MUNICIPALES - L'ancrage territorial du PS ne masque pas son échec à...
Une gauche en force sur le plan local, face à une droite leader sur le plan national. Le scrutin des municipales et des cantonales de 2008 a accentué le rapport de forces dessiné en 2004. La gauche avait alors conquis 20 régions (sur 22) et 51 départements (sur 100).
Elle en a gagné neuf de plus dimanche et a renversé la tendance dans les villes, où elle était minoritaire depuis 2001.
En prenant à la droite deux villes de plus de 200.000 habitants (Toulouse et Strasbourg) et en conservant facilement les six qu'elle détenait déjà, elle ne lui laisse plus que Marseille, la 3e ville de France, Bordeaux et Nice.
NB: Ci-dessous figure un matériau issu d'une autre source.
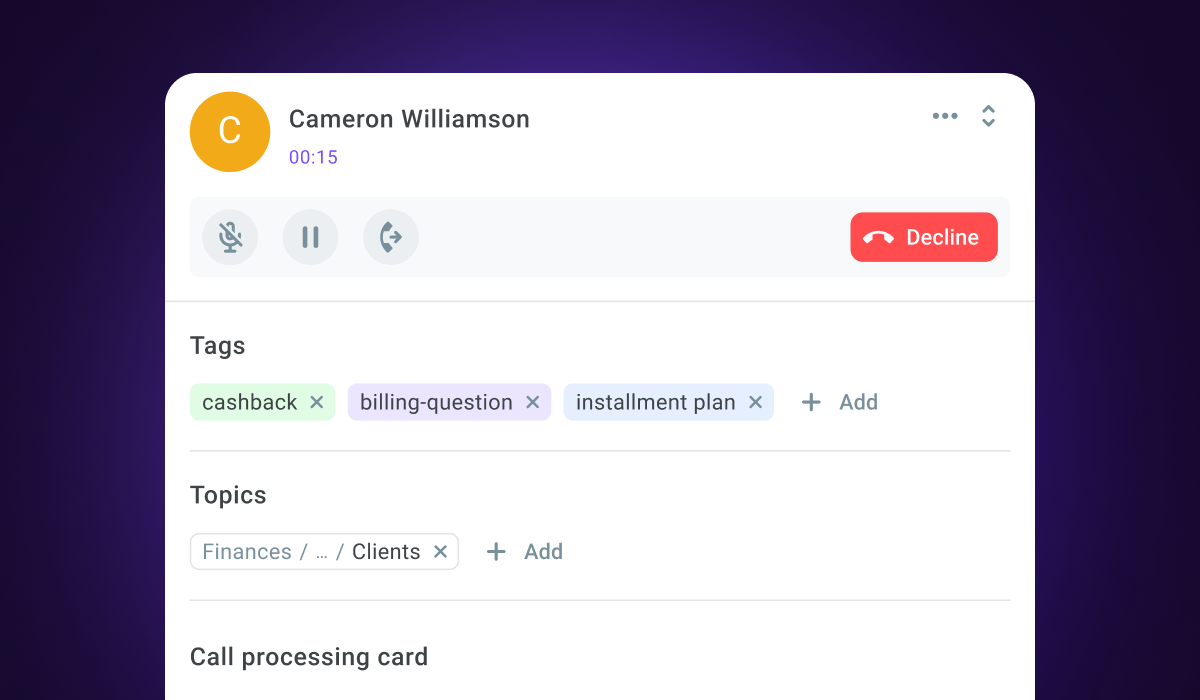This screenshot has height=700, width=1200.
Task: Mute the microphone during call
Action: click(x=230, y=237)
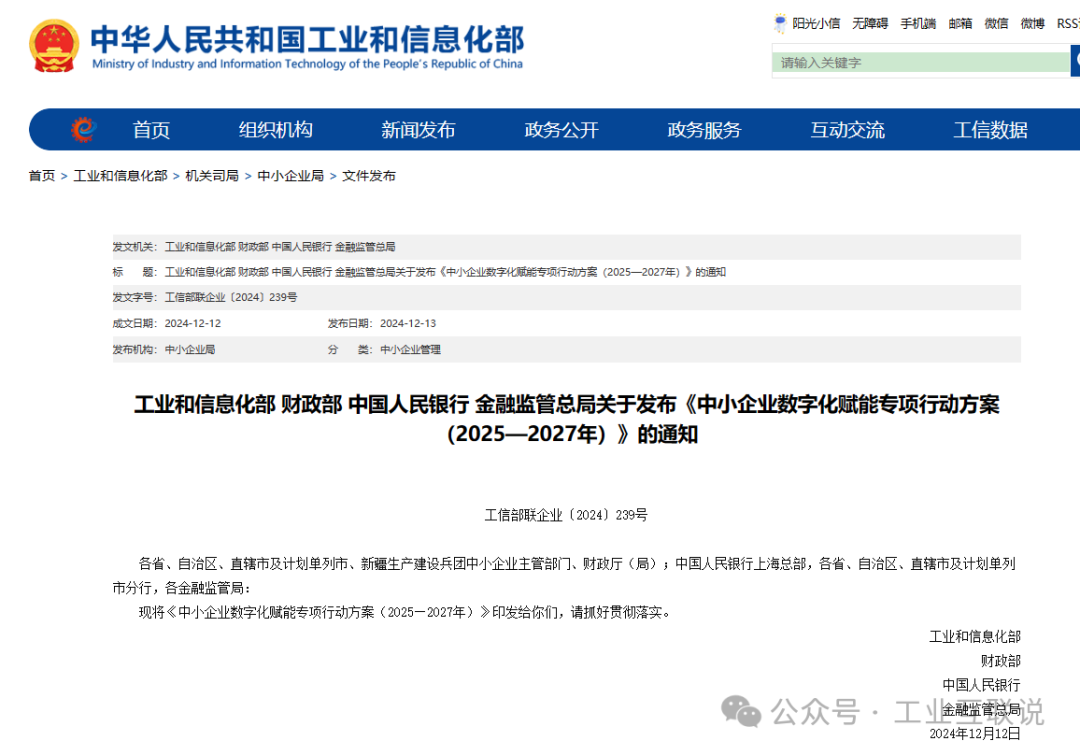Click the 文件发布 breadcrumb item
1080x755 pixels.
[368, 175]
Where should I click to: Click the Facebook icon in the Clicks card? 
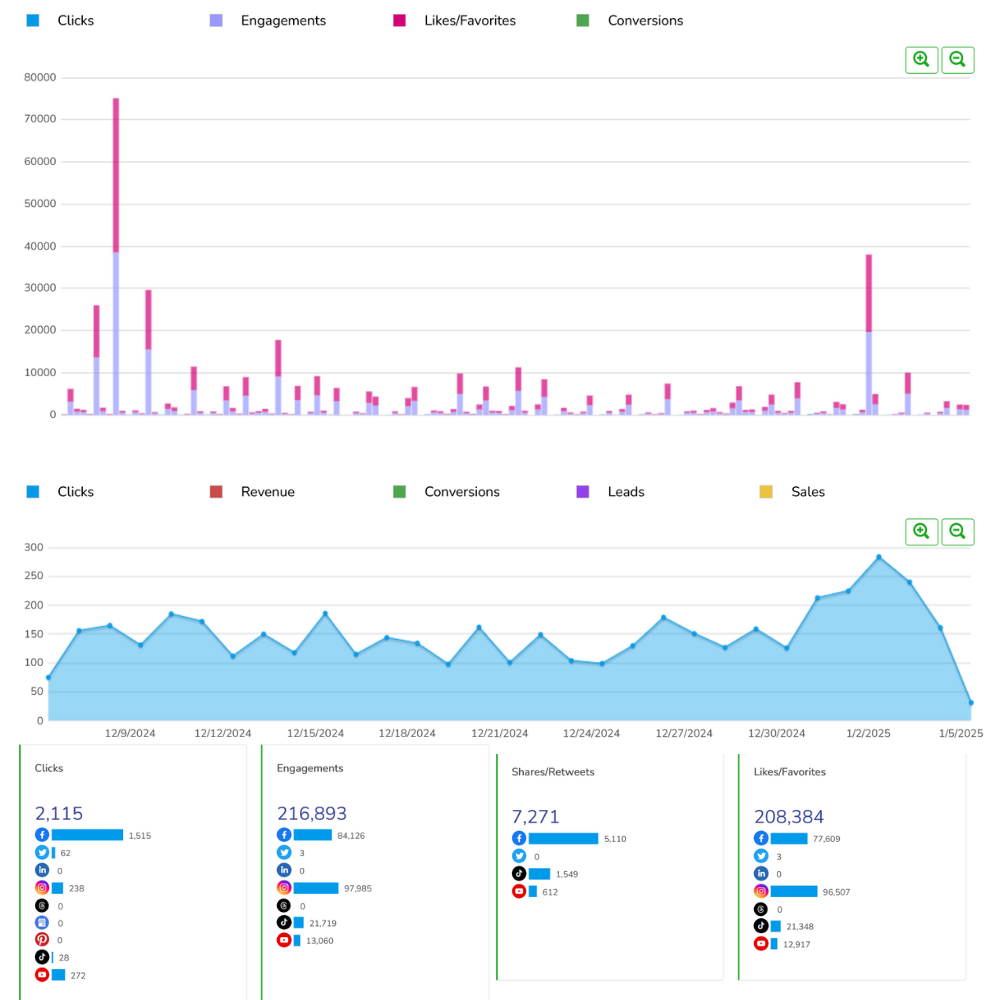(x=42, y=835)
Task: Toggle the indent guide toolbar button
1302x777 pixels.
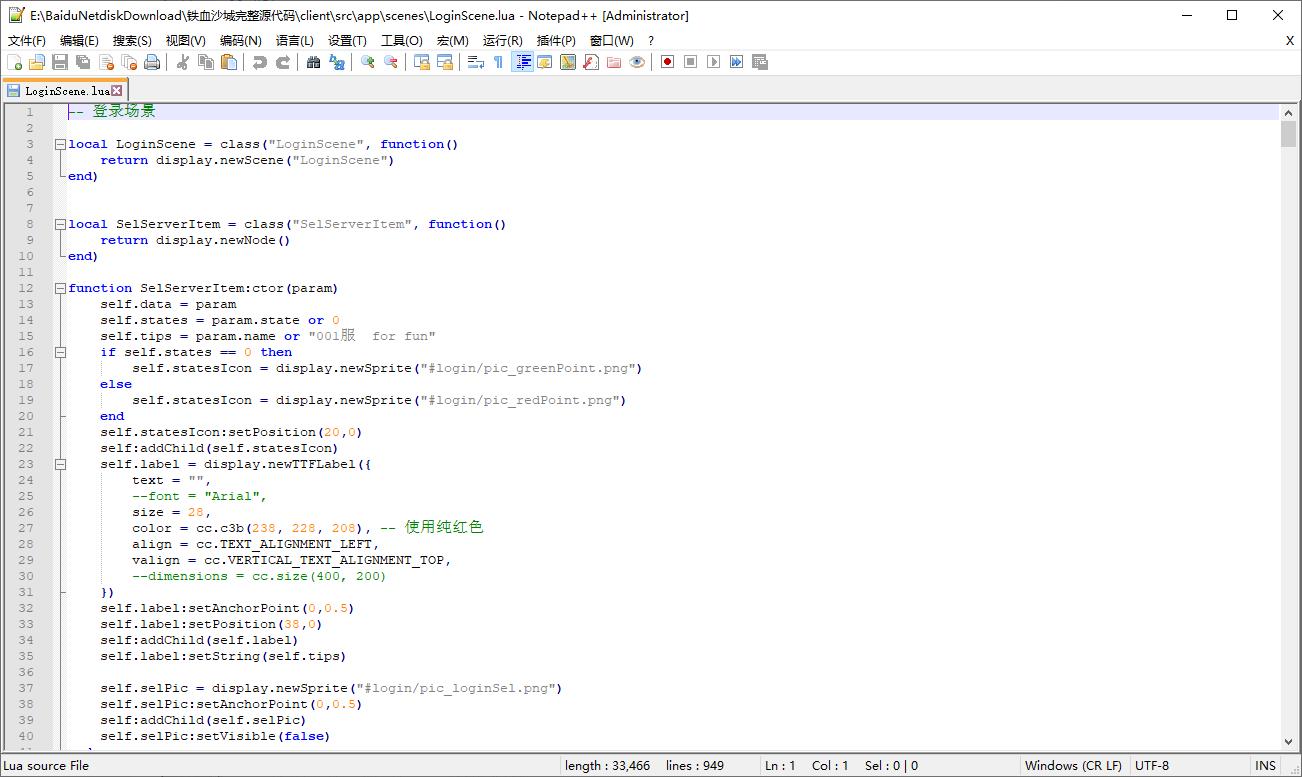Action: 522,62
En y ajoutant les six villes comprises entre 100.000 et 200.000 habitants qui basculent (Amiens, Caen, Reims, Rouen, Saint-Denis de la Réunion et Saint-Etienne), là aussi sans en perdre une seule, la gauche domine désormais très largement dans les villes de plus de 100.000 (25 contre 12).
Trois ratages à la présidentielle
Cette emprise sur les collectivités locales offre à la gauche des avantages indéniables, avec la possibilité pour un nombre important d'élus locaux de faire leurs preuves dans la gestion de fonds publics en forte augmentation depuis la décentralisation du début des années 1980.
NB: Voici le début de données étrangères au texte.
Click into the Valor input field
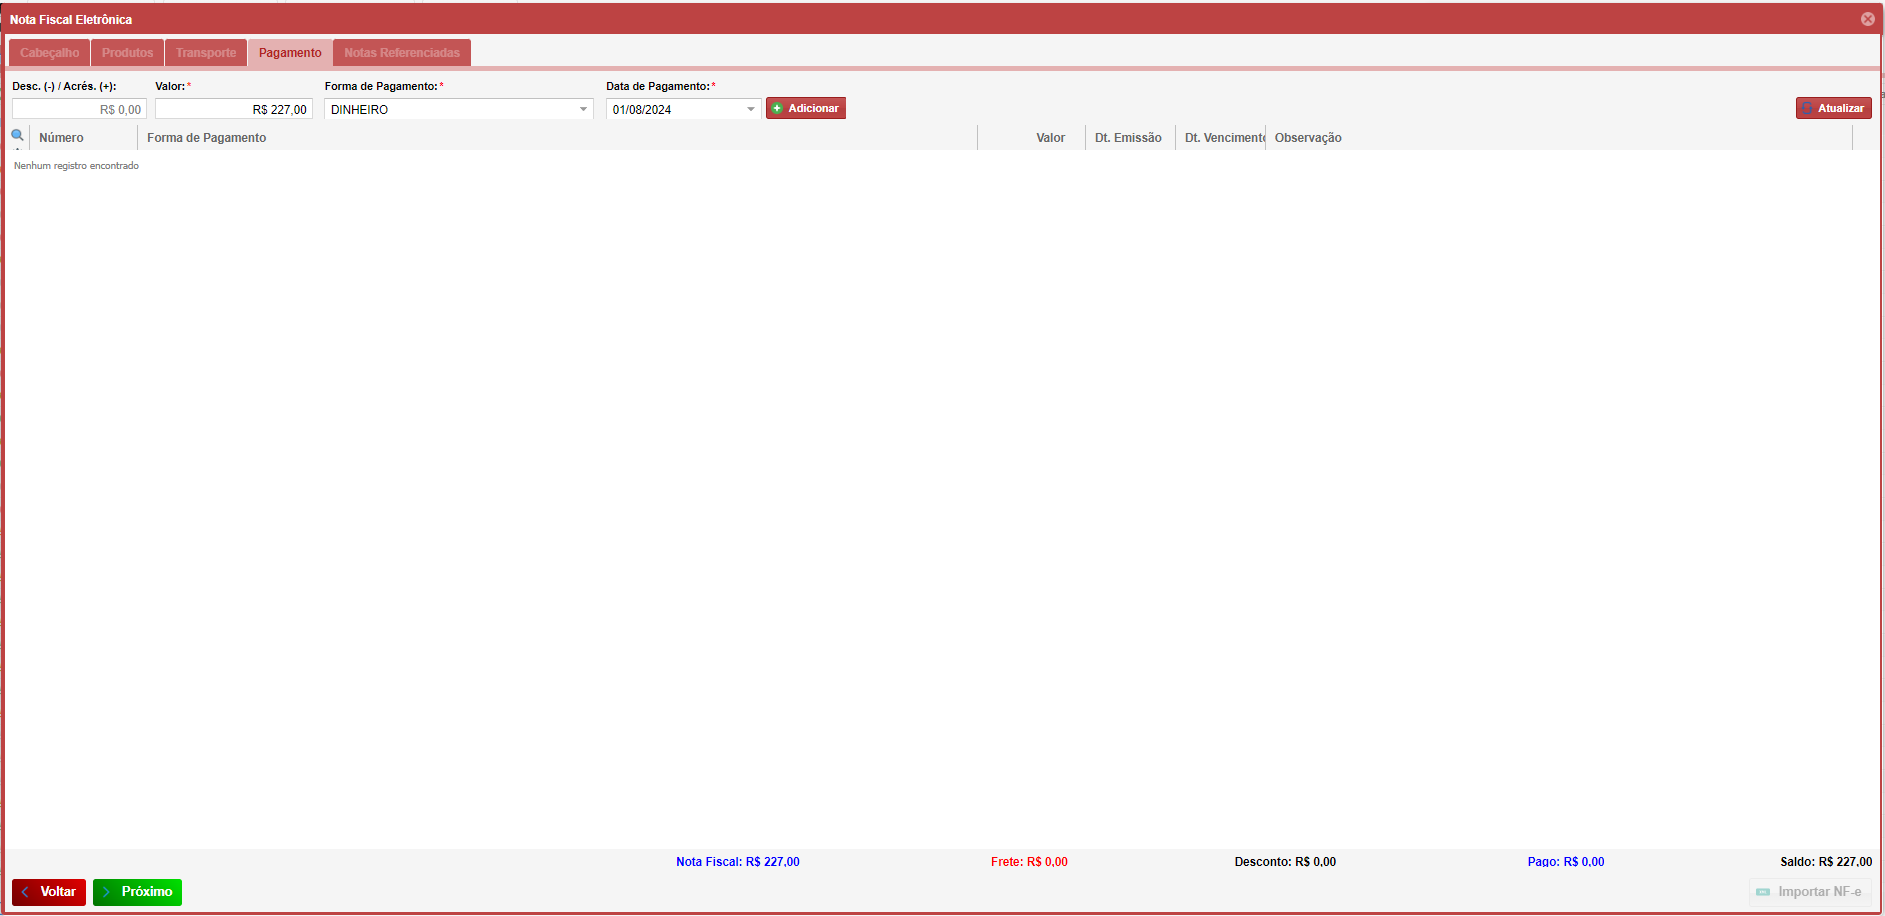The image size is (1885, 916). point(233,109)
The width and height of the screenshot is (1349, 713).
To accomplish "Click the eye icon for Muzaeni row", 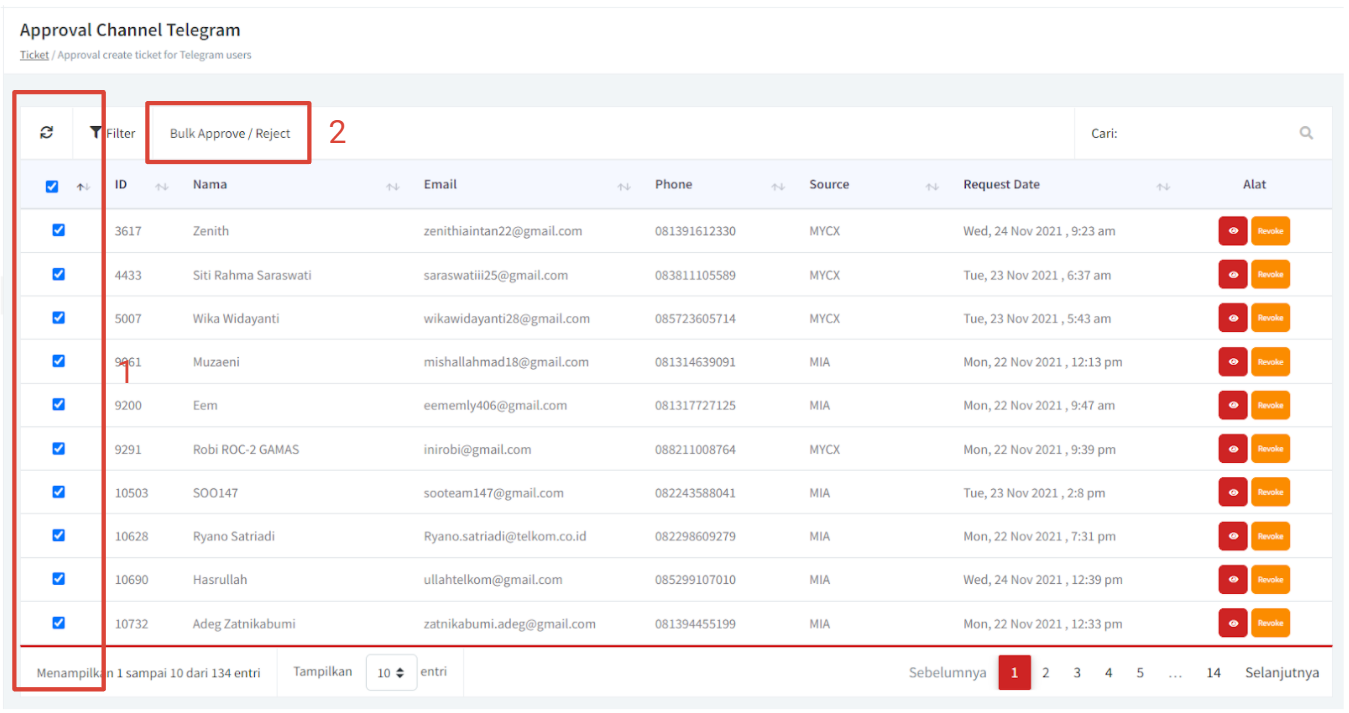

Malgré tout, cet ancrage territorial ne masque pas l'échec de la gauche, et plus particulièrement du PS, à contester le leadership de la droite sur l'exécutif national. Depuis 1988 et la réélection de François Mitterrand, le parti socialiste a enchaîné trois ratages à la présidentielle (1995, 2002 et 2007). Et les législatives ne lui ont plus été favorables depuis le succès de la gauche plurielle en 1997.
Ce décalage s'explique, selon Christophe Guilluy, sociologue-géographe, par «le succès de la gauche dans les grandes villes et les zones urbanisées, où vivent les nouvelles classes moyennes, au détriment des zones périurbaines et rurales, majoritaires sur le territoire et abritant plutôt les classes populaires».
La véritable sanction réside dans l'abstention
Une réalité électorale qui invite à la prudence les leaders socialistes après le succès de ce 2e tour des municipales et des cantonales. «La gauche sera dans une certaine mesure au pouvoir, mais au pouvoir dans les villes et les départements, sans prétendre bien sûr vouloir revenir sur les résultats de l'élection présidentielle de l'année dernière», a concédé dimanche soir le premier secrétaire du PS François Hollande. Son directeur de cabinet, Stéphane Le Foll a également indiqué à 20minutes.fr que
«gagner une élection nationale restait notre défi».
En attendant, la droite va tâcher de garder le cap des réformes annoncées. Il serait «malvenu de tirer de ce scrutin des leçons nationales», a estimé le Premier ministre dimanche soir, jugeant que «la bataille pour l'emploi et le pouvoir d'achat doit s'accentuer». La presse ne manquait toutefois pas de rappeler ce lundi matin que
la véritable sanction réside dans l'abstention, qui a atteint un nouveau record. Cela «montre que le fossé entre les deux grands partis de gouvernement et l'opinion reste profond», en conclut Erik Izraelewicz dans «La Tribune».